Stored records:
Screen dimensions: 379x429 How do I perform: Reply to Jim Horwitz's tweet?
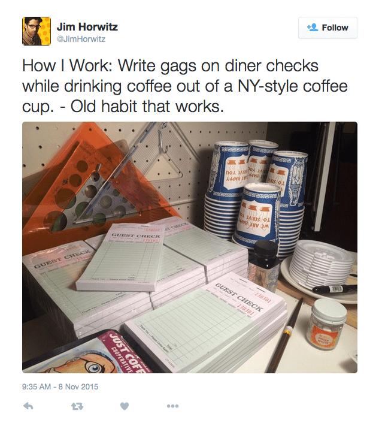pyautogui.click(x=28, y=406)
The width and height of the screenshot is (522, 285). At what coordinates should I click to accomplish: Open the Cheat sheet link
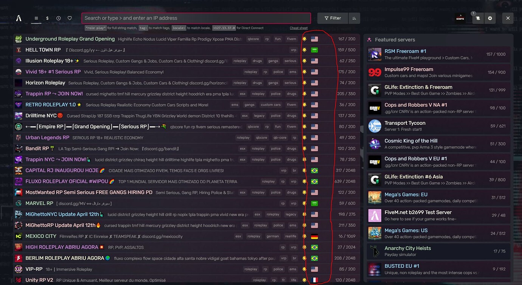coord(298,28)
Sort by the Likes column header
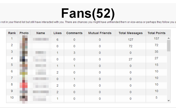 click(x=57, y=33)
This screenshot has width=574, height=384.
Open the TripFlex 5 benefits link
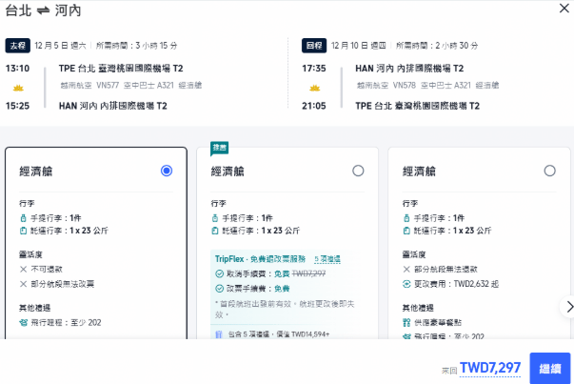[327, 259]
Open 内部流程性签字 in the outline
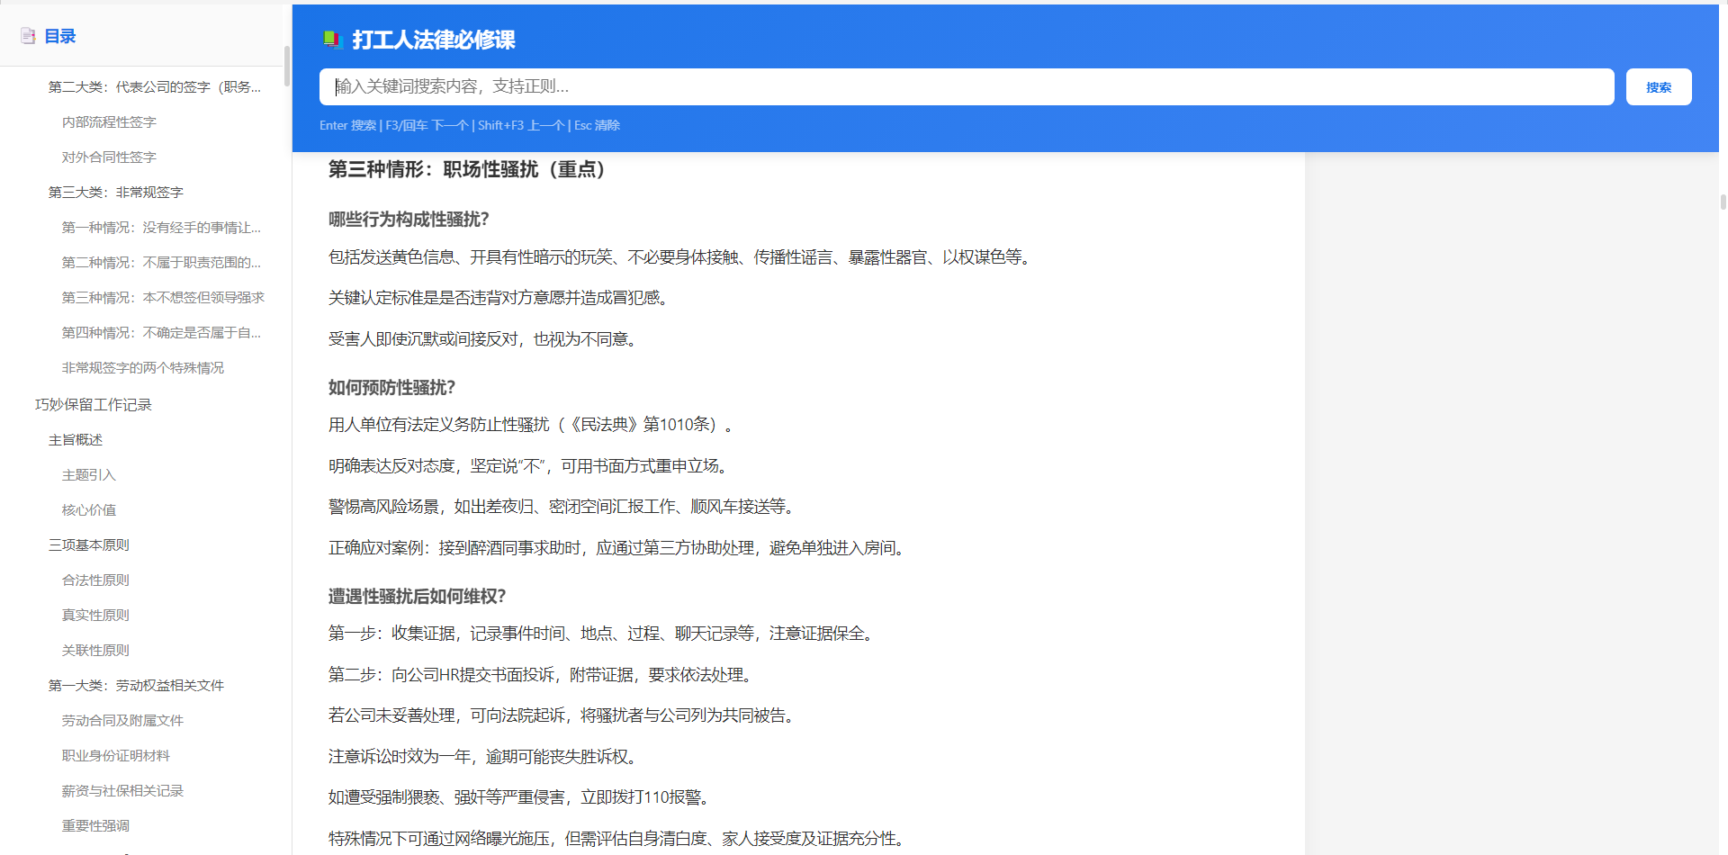 click(109, 122)
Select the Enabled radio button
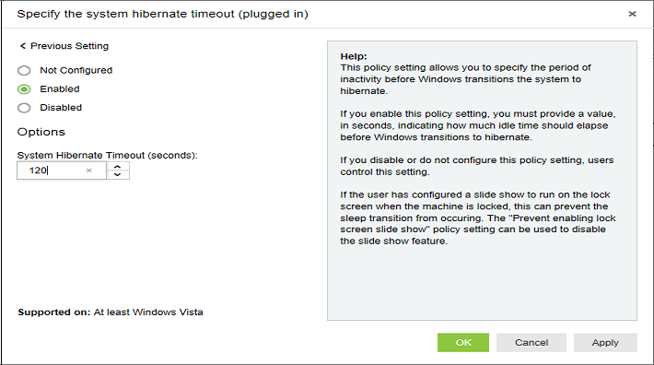The width and height of the screenshot is (654, 365). tap(24, 89)
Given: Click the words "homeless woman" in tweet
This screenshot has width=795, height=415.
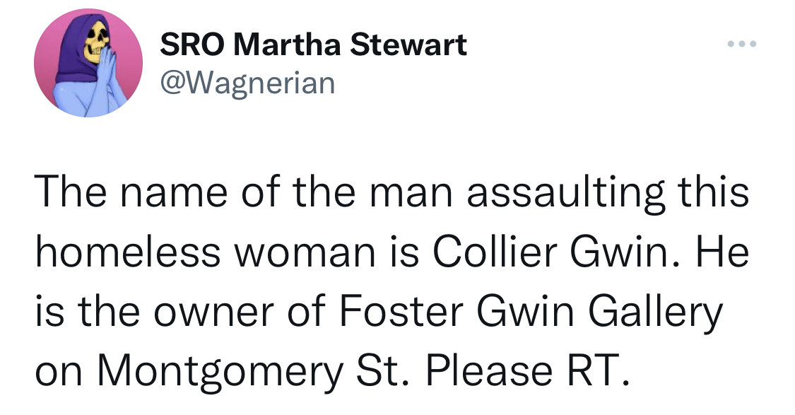Looking at the screenshot, I should (206, 252).
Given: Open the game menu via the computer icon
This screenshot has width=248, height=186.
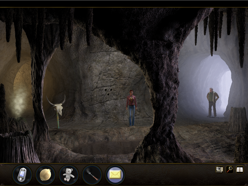Looking at the screenshot, I should click(x=219, y=170).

* _Task description_: Please copy exactly, and only, the lines from the one that contains "The width and height of the screenshot is (522, 285)." through the last line of the data above, omitting all pictures.

* _Your solution_:
The width and height of the screenshot is (522, 285). At what coordinates should I click to accomplish: Open the Cheat sheet link
coord(298,28)
Sort by the Likes column header
 click(x=57, y=33)
This screenshot has width=574, height=384.
Open the TripFlex 5 benefits link
[327, 259]
Open 内部流程性签字 in the outline
 click(109, 122)
Select the Enabled radio button
The width and height of the screenshot is (654, 365). tap(24, 89)
Given: Click the words "homeless woman" in tweet
This screenshot has width=795, height=415.
Looking at the screenshot, I should (206, 252).
Given: Open the game menu via the computer icon
This screenshot has width=248, height=186.
Looking at the screenshot, I should click(x=219, y=170).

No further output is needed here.